:: Extrait ::
++++++++

Alain Destexhe

Faut-il emmener des classes voir « Djihad » ? Non

Alain Destexhe Ex-Sénateur

Suite aux attentats de Paris, la pièce Djihad de la nouvelle coqueluche des médias, Ismaël Saïdi, est redevenue d’actualité. RTL-TVI l’a rediffusée et elle est programmée dans plusieurs salles au nom de sa supposée portée éducative. Le monde politique de gauche en fait la promotion tapageuse. Cet engouement est pourtant incompréhensible pour qui a pris la peine de regarder la pièce.

Dissuasion ?

Tout d’abord, si « Djihad » comporte quelques traits d’humour – peu – je doute que la pièce puisse dissuader un seul jeune de se rendre en Syrie. Lors de l’un des débats ayant suivi la prestation sur scène de la pièce, une jeune femme voilée a d’ailleurs rejoint mon point de vue en remarquant « qu’on n’y trouvait aucune raison valable de ne pas partir ». Certes, l’aventure des trois compères paumés entamée dans la bonne humeur à Schaerbeek (« vivement qu’on puisse tuer quelques mécréants ») se termine dans le sang et les larmes pour l’unique survivant (« aidez-moi, je vous en supplie »). Cela suffit-il pour autant à dissuader les jeunes de partir en Syrie?

++++++++

:: Données fournies ::
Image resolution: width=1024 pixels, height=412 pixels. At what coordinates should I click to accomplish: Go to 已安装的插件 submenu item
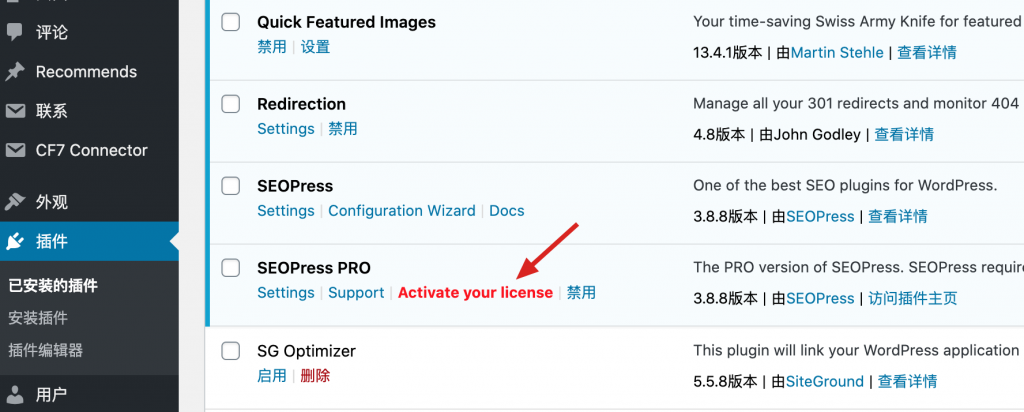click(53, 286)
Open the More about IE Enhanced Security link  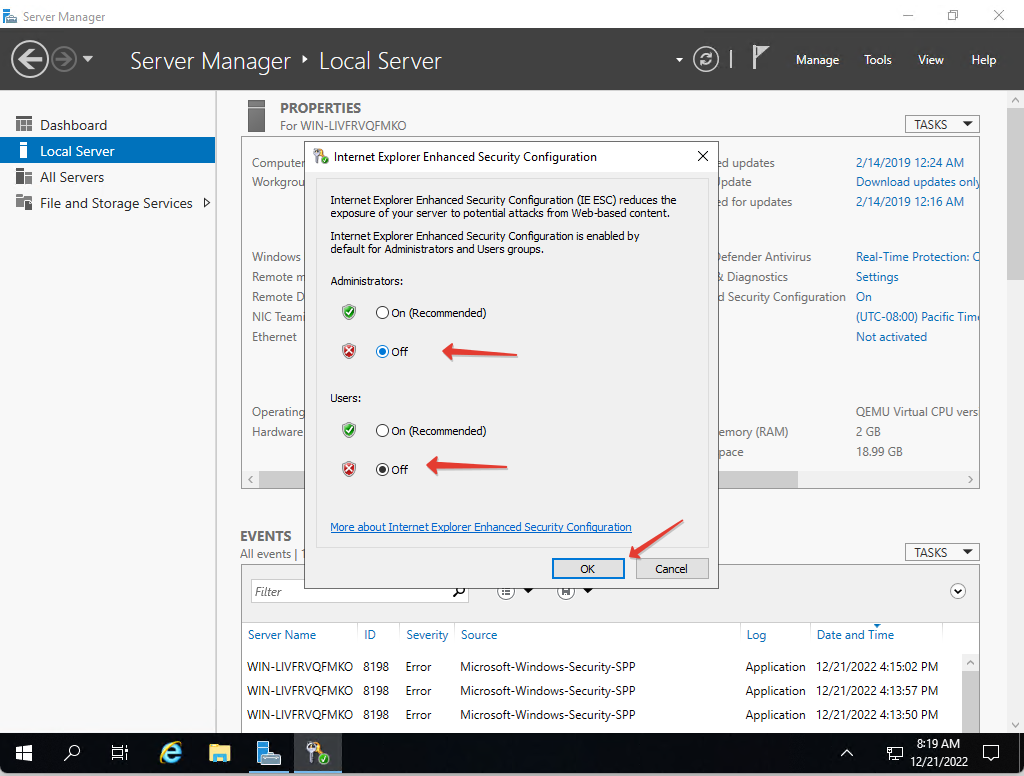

++++++++

:: Consigne ::
Poursuivez la tribune sur la pièce « Djihad » à partir de l'endroit où elle s'arrête. Ce matériel provient d'une autre source que l'extrait.

:: Réponse attendue ::
Ensuite, la pièce renvoie dos à dos la société belge et une version archaïque de l’islam : « on a été manipulés par le système mais aussi par les nôtres ». Ces deux aspects combinés expliqueraient l’attrait du djihad. Certes, la pièce ne fait pas l’impasse des phénomènes comme le refus des parents qu’un jeune épouse une non-musulmane ou « l’imam qui fouette les enfants dans une cave »,…. Mais le Coran y est présenté comme un texte qui « ne parle que d’amour, pas de guerre, pas de sang, pas de paradis pour les meurtriers ». On se demande si l’auteur, pourtant musulman pratiquant, l’a vraiment lu [1]. Je ne doute pas que les hadiths, la tradition et d’autres textes interprètent le Coran dans un sens pacifique mais l' »apaisement » souhaité de nos sociétés doit-il se faire au prix d’une contre-vérité ?

Victimisation

Mais c’est surtout la société belge qui en prend pour son grade tout au long de la pièce. « Il n’y a jamais eu de place pour nous ici mon frère (…) on a été et on sera toujours ‘en seconde zone’ (…) on est manipulés par cette société qui nous dénigre, qui nous considère comme le problème alors que nous sommes la solution (sic) (…), on a été manipulés par cette société qui a décidé de ne pas investir en nous et dans les écoles, ces écoles où nous aurions appris l’histoire de notre civilisation construite sur l’amour, le savoir, la connaissance et la tolérance » (sic). A quoi fait allusion « notre civilisation » ? S’agit-il de la société musulmane et si oui, laquelle ? Etrange.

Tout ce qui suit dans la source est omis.